EXERCISE GOAL: Locate every line below that contains the word "computer" and copy it.

BEGIN DATA FOR THE TASK

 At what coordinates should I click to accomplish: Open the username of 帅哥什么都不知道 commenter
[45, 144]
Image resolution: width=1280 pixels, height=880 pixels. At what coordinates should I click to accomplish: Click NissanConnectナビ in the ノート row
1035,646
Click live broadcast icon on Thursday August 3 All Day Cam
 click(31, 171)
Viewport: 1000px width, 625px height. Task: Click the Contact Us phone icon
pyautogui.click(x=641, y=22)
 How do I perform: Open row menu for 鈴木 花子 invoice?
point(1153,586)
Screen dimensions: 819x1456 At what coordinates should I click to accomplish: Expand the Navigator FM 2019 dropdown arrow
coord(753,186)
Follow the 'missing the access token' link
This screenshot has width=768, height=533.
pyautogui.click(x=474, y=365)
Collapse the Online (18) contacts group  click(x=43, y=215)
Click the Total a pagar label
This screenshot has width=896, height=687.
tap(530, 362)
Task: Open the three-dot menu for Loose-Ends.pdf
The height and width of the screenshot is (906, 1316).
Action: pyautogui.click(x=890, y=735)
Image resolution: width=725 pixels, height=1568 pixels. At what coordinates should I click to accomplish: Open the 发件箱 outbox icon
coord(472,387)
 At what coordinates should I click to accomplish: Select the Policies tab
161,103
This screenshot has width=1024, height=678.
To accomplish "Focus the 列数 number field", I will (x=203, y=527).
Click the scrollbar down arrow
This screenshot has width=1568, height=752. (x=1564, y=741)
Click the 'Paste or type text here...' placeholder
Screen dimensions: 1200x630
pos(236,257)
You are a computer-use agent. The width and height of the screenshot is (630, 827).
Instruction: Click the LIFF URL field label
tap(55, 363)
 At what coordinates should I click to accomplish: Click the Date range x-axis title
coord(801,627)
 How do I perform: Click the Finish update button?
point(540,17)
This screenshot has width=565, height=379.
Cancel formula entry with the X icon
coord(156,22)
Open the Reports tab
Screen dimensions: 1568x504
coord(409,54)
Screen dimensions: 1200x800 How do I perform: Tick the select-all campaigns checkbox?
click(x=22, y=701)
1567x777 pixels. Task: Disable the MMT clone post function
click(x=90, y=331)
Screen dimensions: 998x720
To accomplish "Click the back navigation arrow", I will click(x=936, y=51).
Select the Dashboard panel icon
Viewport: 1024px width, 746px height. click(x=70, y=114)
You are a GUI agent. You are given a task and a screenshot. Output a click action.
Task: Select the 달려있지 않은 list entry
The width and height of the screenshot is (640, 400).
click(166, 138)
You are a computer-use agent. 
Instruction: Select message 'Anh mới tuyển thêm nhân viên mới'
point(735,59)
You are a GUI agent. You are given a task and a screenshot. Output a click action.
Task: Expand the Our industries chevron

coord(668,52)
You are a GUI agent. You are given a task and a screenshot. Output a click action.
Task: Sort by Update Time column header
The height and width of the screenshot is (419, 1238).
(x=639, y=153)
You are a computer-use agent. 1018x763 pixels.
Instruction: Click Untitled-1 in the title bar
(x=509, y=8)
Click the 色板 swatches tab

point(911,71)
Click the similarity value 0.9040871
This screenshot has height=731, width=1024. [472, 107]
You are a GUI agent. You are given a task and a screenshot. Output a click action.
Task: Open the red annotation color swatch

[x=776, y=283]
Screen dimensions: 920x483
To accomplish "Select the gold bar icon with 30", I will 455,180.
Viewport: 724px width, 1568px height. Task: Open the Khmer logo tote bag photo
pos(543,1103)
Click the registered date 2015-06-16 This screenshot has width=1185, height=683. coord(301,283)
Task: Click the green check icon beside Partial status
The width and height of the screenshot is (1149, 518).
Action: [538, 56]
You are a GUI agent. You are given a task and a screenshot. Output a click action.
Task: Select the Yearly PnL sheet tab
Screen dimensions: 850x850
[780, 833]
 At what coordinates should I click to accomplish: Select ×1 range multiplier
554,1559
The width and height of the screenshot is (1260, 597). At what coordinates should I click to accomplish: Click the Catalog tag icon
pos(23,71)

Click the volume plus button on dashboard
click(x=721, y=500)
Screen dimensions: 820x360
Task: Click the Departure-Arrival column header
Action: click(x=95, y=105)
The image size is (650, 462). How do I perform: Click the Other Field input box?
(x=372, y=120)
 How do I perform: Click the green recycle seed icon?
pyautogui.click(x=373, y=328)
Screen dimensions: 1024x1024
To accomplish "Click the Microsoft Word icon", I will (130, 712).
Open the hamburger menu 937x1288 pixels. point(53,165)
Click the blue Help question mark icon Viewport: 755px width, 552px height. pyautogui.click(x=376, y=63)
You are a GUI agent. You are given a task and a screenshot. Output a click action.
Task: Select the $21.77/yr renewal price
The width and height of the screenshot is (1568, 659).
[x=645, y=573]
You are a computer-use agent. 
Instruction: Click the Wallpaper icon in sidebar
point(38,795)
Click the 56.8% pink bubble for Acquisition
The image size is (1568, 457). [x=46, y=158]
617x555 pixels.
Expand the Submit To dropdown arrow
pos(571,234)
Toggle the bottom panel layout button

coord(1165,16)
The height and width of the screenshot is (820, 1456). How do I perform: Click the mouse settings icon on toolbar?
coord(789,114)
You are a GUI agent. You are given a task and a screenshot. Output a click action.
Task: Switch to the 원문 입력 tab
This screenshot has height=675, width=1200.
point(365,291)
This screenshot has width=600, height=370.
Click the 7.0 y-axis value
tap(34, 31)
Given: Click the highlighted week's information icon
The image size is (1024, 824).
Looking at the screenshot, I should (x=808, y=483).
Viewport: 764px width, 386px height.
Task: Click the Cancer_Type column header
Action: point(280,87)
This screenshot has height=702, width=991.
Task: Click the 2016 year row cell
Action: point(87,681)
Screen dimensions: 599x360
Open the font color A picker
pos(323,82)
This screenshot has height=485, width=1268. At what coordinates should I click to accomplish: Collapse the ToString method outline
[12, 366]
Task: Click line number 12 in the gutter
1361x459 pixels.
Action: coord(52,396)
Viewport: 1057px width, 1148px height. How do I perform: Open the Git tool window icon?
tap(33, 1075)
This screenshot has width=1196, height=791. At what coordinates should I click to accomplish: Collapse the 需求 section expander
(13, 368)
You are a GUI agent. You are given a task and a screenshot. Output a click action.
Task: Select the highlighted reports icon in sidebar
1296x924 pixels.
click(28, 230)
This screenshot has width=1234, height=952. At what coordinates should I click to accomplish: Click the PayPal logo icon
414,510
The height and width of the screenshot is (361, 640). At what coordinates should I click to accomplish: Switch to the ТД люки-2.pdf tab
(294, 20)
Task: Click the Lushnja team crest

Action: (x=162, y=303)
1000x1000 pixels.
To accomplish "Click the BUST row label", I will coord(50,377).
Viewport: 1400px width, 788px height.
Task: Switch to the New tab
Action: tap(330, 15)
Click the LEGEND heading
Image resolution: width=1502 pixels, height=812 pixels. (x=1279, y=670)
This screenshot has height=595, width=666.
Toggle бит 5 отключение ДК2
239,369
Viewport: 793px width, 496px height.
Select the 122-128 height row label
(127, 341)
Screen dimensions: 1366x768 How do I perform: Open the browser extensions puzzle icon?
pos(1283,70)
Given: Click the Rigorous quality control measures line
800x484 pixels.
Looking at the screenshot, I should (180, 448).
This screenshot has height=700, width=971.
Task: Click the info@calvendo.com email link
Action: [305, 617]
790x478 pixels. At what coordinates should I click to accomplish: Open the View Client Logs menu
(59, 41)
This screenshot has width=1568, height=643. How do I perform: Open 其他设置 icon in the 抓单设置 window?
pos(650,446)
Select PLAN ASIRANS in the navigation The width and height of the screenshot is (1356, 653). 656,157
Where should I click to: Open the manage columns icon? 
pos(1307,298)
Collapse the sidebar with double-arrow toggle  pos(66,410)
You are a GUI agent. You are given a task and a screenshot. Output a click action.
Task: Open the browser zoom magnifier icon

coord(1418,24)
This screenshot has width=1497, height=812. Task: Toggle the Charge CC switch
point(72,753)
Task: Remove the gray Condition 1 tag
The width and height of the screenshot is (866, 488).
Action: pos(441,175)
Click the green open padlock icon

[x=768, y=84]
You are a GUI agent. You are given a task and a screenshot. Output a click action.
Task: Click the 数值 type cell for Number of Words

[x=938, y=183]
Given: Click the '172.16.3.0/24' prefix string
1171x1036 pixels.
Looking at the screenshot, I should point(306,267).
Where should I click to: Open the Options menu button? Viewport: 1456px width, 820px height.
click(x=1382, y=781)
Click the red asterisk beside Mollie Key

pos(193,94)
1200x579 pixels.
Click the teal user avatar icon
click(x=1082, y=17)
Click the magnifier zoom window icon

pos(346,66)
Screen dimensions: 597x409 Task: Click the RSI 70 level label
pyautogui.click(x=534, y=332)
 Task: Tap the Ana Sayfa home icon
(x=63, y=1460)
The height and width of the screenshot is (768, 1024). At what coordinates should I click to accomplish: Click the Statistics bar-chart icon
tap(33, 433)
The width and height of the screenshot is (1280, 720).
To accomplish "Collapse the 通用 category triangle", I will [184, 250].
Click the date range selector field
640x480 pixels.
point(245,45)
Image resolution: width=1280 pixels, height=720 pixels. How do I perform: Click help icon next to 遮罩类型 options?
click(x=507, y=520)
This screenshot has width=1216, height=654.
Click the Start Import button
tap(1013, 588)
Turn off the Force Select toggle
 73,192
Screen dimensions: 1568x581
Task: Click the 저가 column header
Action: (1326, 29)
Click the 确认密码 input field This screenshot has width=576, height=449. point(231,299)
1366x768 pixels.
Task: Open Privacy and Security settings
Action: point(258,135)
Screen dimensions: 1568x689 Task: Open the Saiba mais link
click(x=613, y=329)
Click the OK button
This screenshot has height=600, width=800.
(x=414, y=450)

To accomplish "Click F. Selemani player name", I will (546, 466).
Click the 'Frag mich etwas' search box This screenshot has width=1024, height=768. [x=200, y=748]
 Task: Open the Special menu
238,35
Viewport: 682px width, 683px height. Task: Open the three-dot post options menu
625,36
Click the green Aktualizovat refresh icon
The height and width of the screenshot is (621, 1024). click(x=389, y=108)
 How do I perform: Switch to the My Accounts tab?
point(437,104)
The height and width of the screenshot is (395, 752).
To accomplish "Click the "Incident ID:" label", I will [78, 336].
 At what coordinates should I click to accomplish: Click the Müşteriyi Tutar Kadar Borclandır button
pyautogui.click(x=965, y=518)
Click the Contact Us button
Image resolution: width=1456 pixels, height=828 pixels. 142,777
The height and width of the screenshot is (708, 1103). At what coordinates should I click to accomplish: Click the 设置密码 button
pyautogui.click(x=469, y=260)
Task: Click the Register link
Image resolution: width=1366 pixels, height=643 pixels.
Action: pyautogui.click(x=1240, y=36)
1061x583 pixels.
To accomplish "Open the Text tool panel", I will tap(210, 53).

END DATA FOR THE TASK

OUTPUT OF THE TASK:
You are a computer-use agent. The width and height of the screenshot is (630, 827).
You are a computer-use agent. 
You are a computer-use agent. 1018x763 pixels.
You are a computer-use agent. 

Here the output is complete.